Jonathan Goodwin via llvm-dev llvm-dev at lists.llvm.org
Mon Nov 18 23:22:54 PST 2019

Re: Discord vs. IRC

Another community I belong to, r/ProgrammingLanguages, went through similar
turmoil. For years, several members of the community used IRC for
interactive conversations. Within the last year, someone launched a Discord
server. Angst arose about the community being divided and about the
respective merits and downsides of both platforms. The arguments raised
were quite similar to those I have noticed in this thread.

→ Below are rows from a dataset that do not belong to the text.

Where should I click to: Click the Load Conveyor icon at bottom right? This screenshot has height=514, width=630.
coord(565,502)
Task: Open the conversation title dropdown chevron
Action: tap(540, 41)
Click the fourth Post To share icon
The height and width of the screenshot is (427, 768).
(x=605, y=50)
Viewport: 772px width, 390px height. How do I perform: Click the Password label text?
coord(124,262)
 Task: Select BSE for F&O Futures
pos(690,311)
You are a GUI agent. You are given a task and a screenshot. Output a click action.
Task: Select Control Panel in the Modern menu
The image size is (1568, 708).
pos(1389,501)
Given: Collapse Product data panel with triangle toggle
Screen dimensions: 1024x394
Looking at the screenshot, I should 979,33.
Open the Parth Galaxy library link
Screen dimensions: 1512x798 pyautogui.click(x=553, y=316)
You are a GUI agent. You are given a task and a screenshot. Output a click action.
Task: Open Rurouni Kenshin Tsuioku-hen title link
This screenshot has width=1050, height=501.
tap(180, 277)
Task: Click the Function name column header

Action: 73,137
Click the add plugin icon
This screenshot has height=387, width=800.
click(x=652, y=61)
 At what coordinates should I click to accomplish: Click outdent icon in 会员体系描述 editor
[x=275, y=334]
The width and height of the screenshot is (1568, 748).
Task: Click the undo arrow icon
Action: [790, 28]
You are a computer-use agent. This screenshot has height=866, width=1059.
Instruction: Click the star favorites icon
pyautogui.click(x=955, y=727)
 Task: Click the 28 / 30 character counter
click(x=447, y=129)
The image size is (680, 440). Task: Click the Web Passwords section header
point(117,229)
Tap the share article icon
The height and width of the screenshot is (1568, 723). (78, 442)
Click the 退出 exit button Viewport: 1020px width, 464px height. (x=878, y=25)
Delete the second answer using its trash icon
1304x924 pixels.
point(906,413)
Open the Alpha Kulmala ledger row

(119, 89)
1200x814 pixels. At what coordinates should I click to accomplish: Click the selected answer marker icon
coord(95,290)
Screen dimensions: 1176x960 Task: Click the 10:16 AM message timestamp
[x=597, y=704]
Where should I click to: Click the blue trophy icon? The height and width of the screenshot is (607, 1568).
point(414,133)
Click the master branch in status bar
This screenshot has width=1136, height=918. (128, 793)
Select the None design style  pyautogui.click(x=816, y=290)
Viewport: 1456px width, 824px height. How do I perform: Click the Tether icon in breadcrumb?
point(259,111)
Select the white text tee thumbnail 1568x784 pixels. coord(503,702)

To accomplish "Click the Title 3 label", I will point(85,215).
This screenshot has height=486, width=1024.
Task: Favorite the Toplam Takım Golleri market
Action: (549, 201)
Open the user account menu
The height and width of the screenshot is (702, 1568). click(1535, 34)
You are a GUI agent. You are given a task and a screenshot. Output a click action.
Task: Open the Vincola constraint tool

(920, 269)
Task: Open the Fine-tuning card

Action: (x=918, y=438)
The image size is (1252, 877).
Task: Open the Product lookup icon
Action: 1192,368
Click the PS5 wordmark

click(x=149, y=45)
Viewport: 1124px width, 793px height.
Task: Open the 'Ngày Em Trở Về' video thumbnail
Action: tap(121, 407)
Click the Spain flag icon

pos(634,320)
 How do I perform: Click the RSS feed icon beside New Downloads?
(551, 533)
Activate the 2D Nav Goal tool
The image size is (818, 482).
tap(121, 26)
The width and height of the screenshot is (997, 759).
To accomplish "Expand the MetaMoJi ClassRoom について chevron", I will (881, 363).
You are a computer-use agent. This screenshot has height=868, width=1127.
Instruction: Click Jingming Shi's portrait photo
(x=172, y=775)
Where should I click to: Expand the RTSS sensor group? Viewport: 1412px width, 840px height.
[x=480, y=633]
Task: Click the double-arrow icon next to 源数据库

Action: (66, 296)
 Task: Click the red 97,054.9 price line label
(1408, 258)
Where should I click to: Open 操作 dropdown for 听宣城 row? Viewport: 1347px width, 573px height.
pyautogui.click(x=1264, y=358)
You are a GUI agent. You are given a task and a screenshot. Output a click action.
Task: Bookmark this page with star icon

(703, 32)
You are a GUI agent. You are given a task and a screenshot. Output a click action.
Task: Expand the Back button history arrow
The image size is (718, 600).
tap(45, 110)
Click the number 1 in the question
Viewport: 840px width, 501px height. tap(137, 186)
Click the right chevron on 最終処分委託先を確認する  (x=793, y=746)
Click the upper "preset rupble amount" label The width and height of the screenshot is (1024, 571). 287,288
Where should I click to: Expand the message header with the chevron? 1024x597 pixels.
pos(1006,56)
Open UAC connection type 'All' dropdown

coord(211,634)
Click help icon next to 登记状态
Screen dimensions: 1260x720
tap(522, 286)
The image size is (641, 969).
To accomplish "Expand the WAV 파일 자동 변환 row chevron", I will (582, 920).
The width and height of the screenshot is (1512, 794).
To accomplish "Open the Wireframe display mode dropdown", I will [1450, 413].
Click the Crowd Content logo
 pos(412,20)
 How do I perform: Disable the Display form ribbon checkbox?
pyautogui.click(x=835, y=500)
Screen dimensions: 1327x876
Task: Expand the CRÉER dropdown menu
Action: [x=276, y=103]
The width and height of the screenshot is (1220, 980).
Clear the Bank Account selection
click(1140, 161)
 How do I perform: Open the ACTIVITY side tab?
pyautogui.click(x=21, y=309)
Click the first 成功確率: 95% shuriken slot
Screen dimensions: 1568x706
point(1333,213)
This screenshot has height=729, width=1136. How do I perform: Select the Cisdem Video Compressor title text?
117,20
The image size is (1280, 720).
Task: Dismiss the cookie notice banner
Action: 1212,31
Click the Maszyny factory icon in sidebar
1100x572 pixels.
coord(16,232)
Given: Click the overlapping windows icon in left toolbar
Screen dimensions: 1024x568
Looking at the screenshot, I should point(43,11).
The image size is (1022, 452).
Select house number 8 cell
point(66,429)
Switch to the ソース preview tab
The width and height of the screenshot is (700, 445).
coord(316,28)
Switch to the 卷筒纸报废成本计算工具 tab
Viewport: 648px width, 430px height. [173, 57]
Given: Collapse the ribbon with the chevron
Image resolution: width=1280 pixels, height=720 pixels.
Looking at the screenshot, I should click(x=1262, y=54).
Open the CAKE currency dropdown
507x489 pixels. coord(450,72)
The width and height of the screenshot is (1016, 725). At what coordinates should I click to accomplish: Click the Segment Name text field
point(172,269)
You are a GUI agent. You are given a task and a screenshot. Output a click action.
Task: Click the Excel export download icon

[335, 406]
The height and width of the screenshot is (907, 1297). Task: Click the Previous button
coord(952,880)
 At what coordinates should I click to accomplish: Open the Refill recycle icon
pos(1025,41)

Our solution was to be inclusive and proactive. We built a bridge using
Matrix between the IRC server and the Discord server, and that has kept the
two communities able to use the technology they prefer while participating
in each other's conversations.

Speaking personally, although I would prefer to use an open source solution
we have control over, my multiple attempts to work with IRC clients left me
so frustrated, I gave up even trying. This is largely due to how regularly
IRC disconnects and how history is so very fragile in its natural state. I
tried Riot (based on Matrix), and it was better, but I still ended up
disconnected too often, having to remember the right incantation to
re-connect and pray it worked.

Discord has always just worked for most of us, and its feature set has
significantly improved our ability to gracefully host multiple concurrent
conversations on regularly-changing subject topics, empower individuals ad
hoc with channels for their individual initiatives, integrate with Github
and other tools, and moderate out toxic individuals and conversations. Its
UI has been more than a "pretty face", as it allows us to more readily swap
a wide variety of media with each other: In particular I value the
well-formatted and colored code excerpts.

>From my standpoint, community engagement is the ultimate determinant of
success, not technical flexibility. Since launching the Discord server, it
has ended up attracting a significantly larger number of very active users,
a greater diversity of views and topics, and a deeper sense of engagement
in accomplishing practical objectives. That said, the IRC community
continues to remain vibrant and active, and perhaps even more so because
bridging means that Discord users can participate in the IRC conversations.
Intriguingly, the two bridged communities have retained their own distinct
social personalities.

What worked for r/ProgrammingLanguages might not apply to the LLVM
community, of course. Time will tell. I hope it is useful to have shared
what we learned from going through a similar transition.